EXERCISE PROMPT:
Transcribe the material between the line holding "Given: Click the sort" and the line holding "Looking at the screenshot, I should click(1078, 111).", inclusive, reproducing those lines exactly as they appear. Omit the pictures from your answer.

..........

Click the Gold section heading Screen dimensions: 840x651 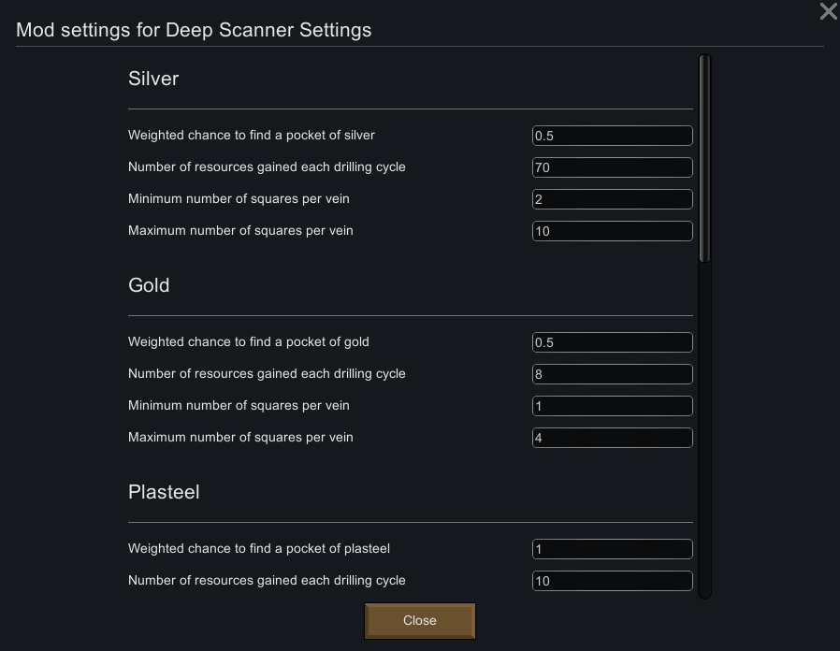pyautogui.click(x=149, y=285)
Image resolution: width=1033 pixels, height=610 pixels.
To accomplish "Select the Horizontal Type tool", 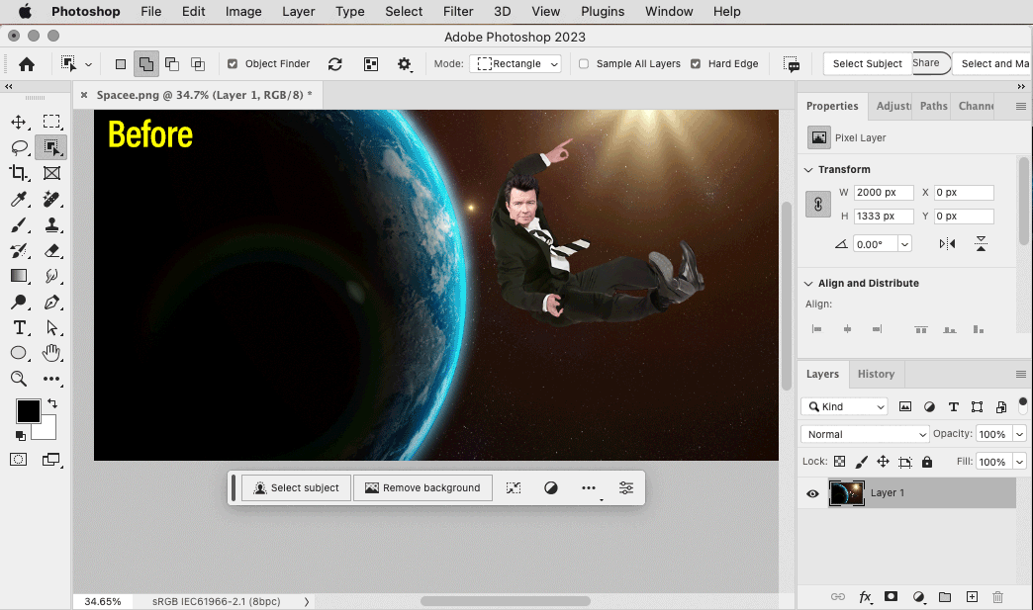I will [x=18, y=327].
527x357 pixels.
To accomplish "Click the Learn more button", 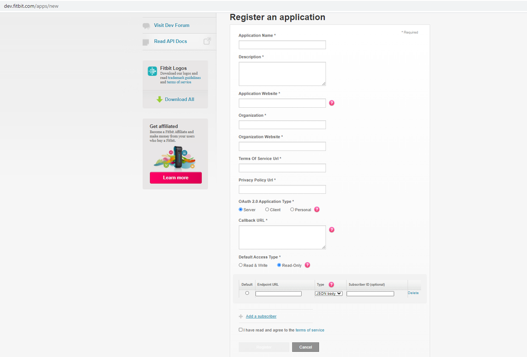I will (176, 177).
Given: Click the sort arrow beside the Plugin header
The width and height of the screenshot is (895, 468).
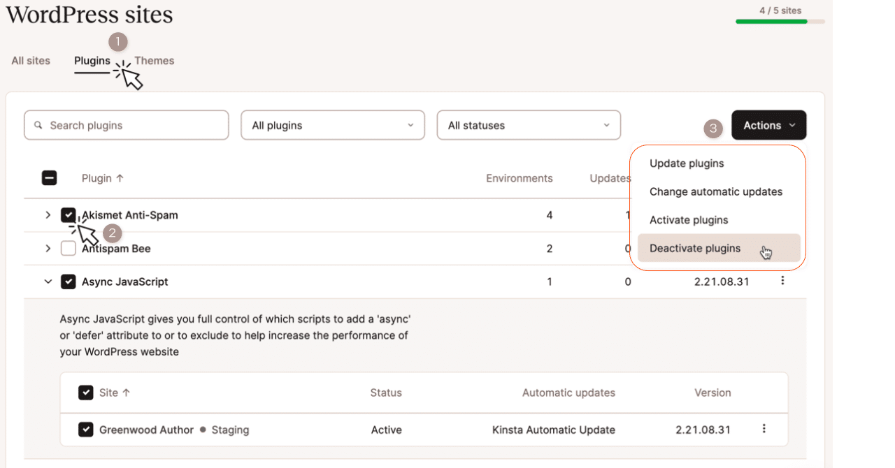Looking at the screenshot, I should click(120, 178).
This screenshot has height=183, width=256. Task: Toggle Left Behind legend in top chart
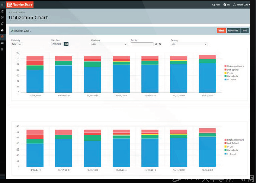pyautogui.click(x=231, y=70)

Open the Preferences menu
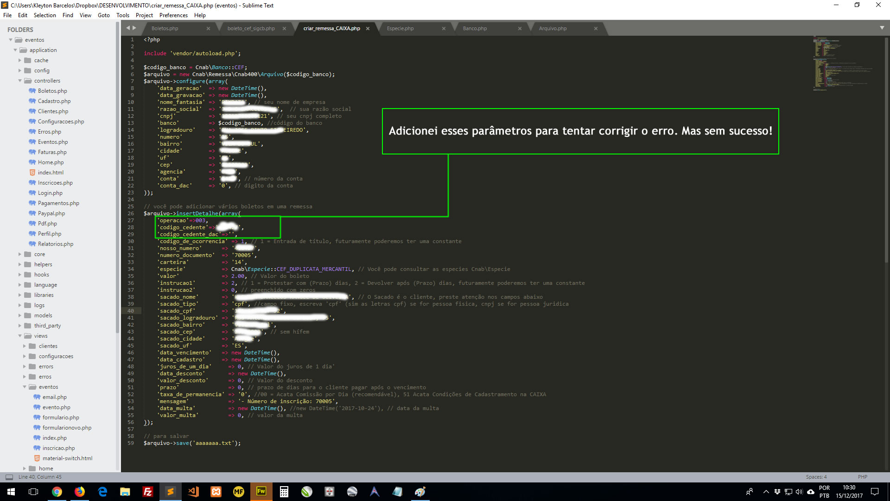[173, 15]
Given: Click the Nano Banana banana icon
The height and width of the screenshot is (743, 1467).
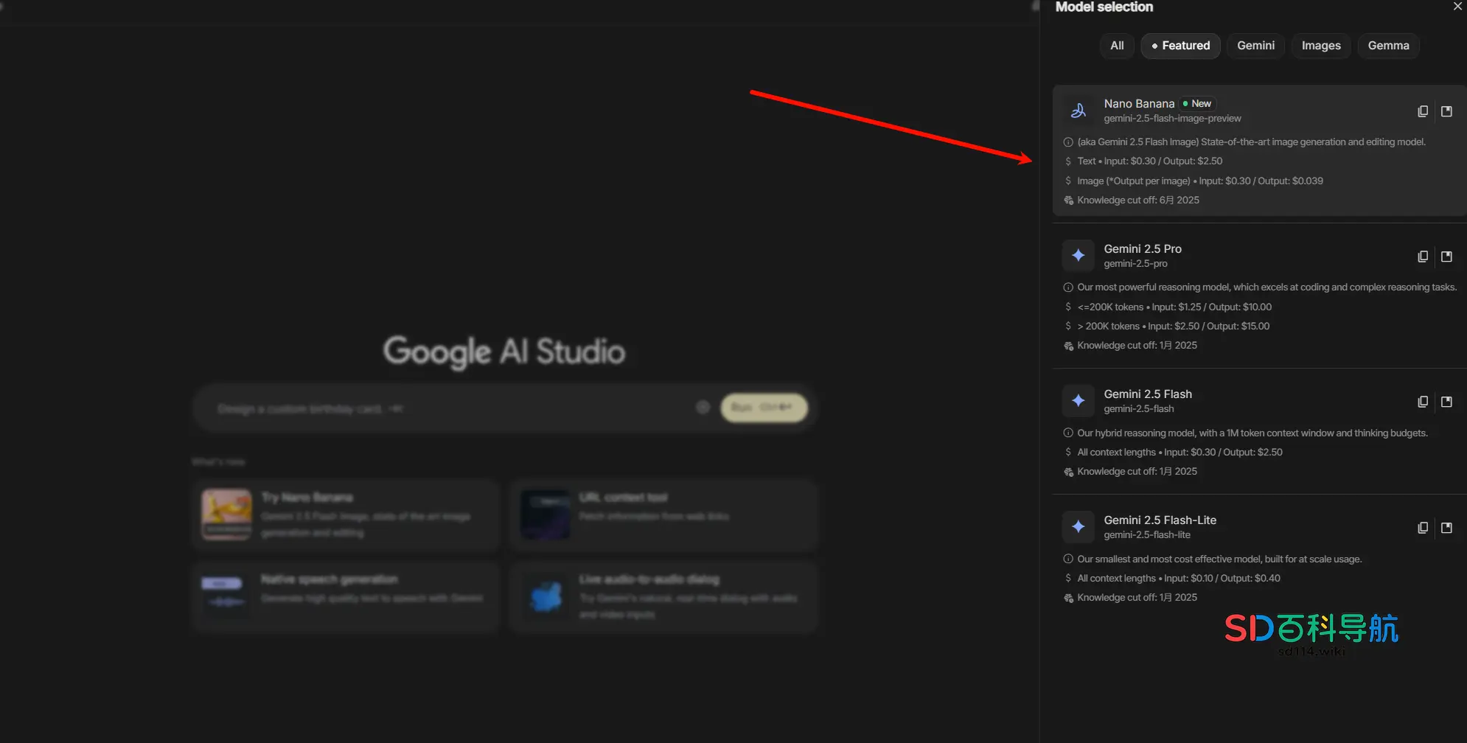Looking at the screenshot, I should click(1078, 111).
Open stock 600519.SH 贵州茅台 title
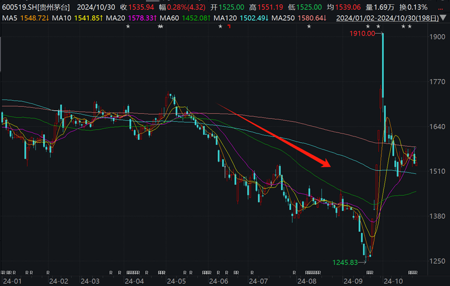450x286 pixels. [x=36, y=7]
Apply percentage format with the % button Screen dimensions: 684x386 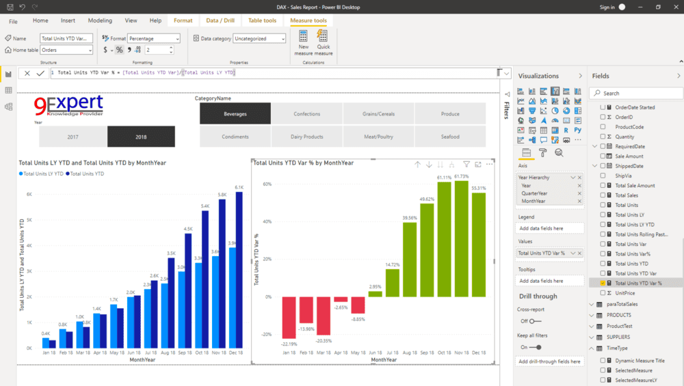pos(119,50)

..........

COMPLETED TASK:
Given: Click the sort arrow beside the Plugin header
The width and height of the screenshot is (895, 468).
Looking at the screenshot, I should click(120, 178).
This screenshot has height=183, width=256. Task: Toggle Left Behind legend in top chart
pyautogui.click(x=231, y=70)

Open the Preferences menu
[173, 15]
Given: Click the Nano Banana banana icon
The height and width of the screenshot is (743, 1467).
Looking at the screenshot, I should click(1078, 111).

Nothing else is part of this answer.